Morìa s. f. [der. di morire]. – 1. Alta mortalità di uomini o di animali, dovuta a malattie infettive epidemiche o, nel caso di animali, a un alto tasso d’inquinamento ambientale: nel ferrarese … riapparve più fiera la m., tifo o peste, come si volesse chiamare […]
Un nome, un destino: spostando l’accento il risultato non cambia. Il campo profughi di Moria sull’isola greca di Lesbo brucia. Come un inferno in terra.
La morìa di Moria, immaginata, costruita e perpetrata dall’UE, grazie all’accordo con la Turchia del 2016 e l’orgogliosa e rivendicata scelta politica degli Stati Membri di confinare ai margini dell’unione la (non) gestione del fenomeno migratorio ha presentato il conto: un costo morale, etico e storico altissimo. La Libia è immediatamente fuori i confini, così come la Bosnia; Lesbo è immediatamente all’interno, per quanto possa esserlo un’isola.
Nell’immaginario ipocrita e “sognante” del vecchio continente e del suo eterno vizio di far affari con dittatori e assassini, Moria avrebbe dovuto essere un centro di prima accoglienza e identificazione, una sosta breve, dove riconoscere asilo e protezione agli aventi diritto e respingere ad Ankara tutti gli altri, ma, ovviamente si è trasformata in una trappola dove i richiedenti attendono anche anni prima di riuscire a intraprendere le procedure di riconoscimento. Che il campo profughi fosse una prigione a cielo aperto è stato immediatamente evidente. Non abbiamo dovuto aspettare molto perché si palesasse come l’ennesimo simbolo dell’inconsistenza europea, della sua colpevolezza e miopia.
Moria era un accampamento che è giunto ad ospitare sei volte il numero delle persone per le quali è stato progettato, dove c’erano 2 medici per 13mila persone, dove si dormiva anche in 30 in un container o stipati in una tenda da campeggio e sotto lamiere arrugginite; nei momenti di contenuto sovraffollamento, si poteva contare una doccia ogni 100 persone e un bagno ogni 80 individui; liquami fognari e montagne di rifiuti ovunque. Il cibo non sempre arrivava e accaparrarsi la razione alimentare era una lotta quotidiana di sopravvivenza. Moria è una terra di mezzo, dove tutto è stato possibile e nulla ha mai creato scalpore: abusi sessuali di gruppo su donne e minori, episodi sistematici di autolesionismo da parte di giovani ragazzi e bambini, traumi pregressi –per gli abusi e le torture subite nei paesi di origine e durante la fuga – che diventano psicosi incontrollate nello stato di abbandono in cui venivano confinati i richiedenti asilo.

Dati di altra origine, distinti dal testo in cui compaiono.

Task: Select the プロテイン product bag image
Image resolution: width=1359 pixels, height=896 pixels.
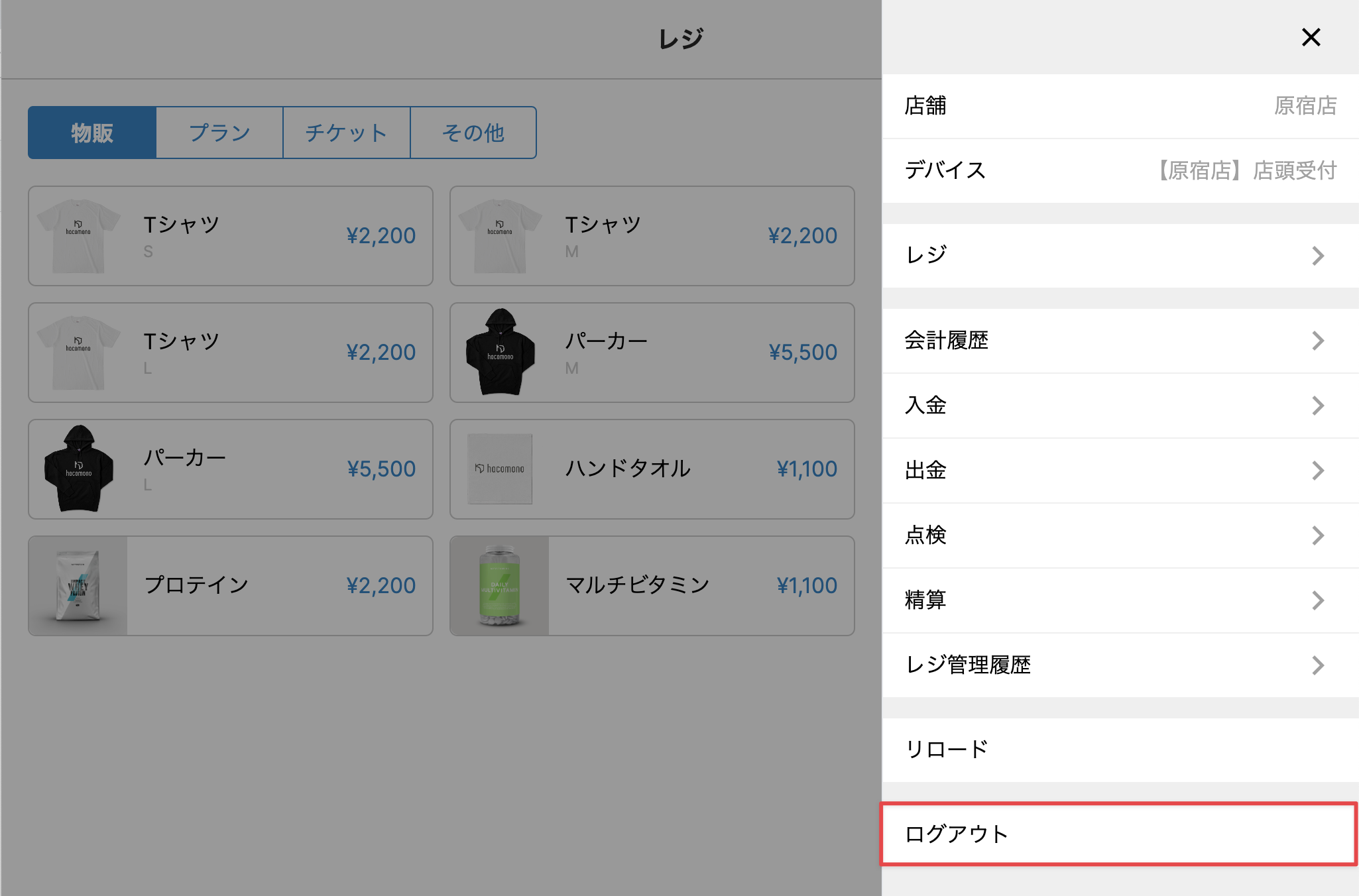Action: pos(78,586)
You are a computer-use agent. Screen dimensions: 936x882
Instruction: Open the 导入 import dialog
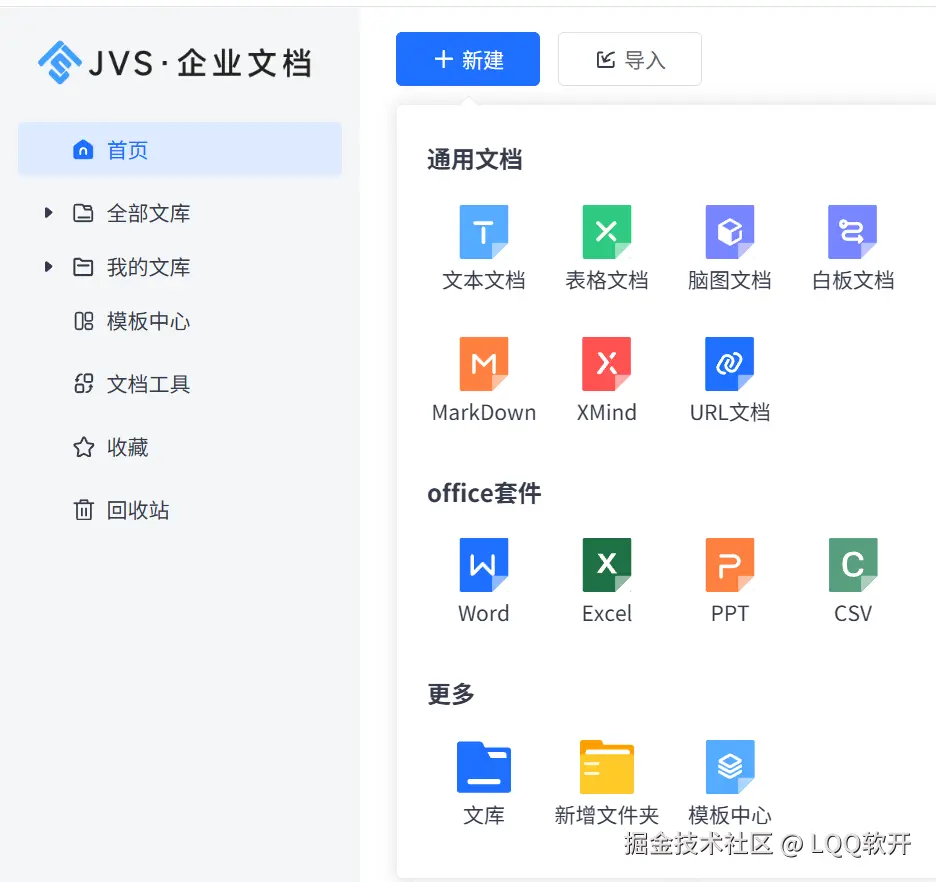tap(630, 59)
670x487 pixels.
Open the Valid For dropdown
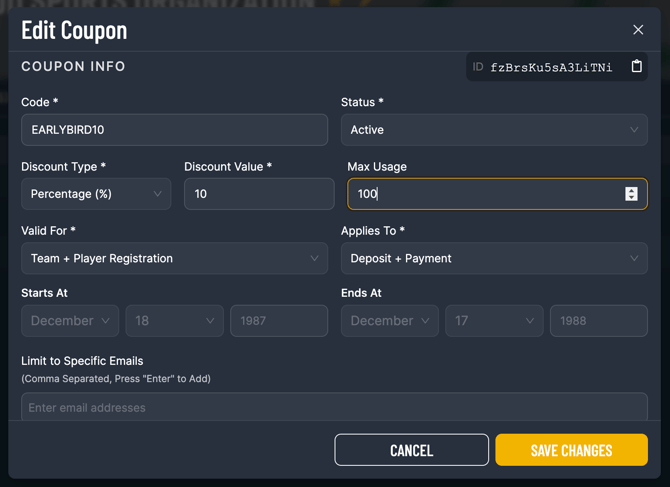click(174, 258)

A Moria i bambini tentavano di impiccarsi.
Parliamo al passato perché dal fuoco, dopo l’iniziale terrore per altre vittime da contare, noi instancabili “ottimisti”, abbiamo sperato in una purificazione, in una rinascita, in una presa di coscienza. Ma dopo l’incendio l’unica reazione dell’Ue è stata quella di dichiararsi pronta a “finanziare un nuovo campo più moderno” in Grecia.
È proprio vero che si muore un po’ alla volta.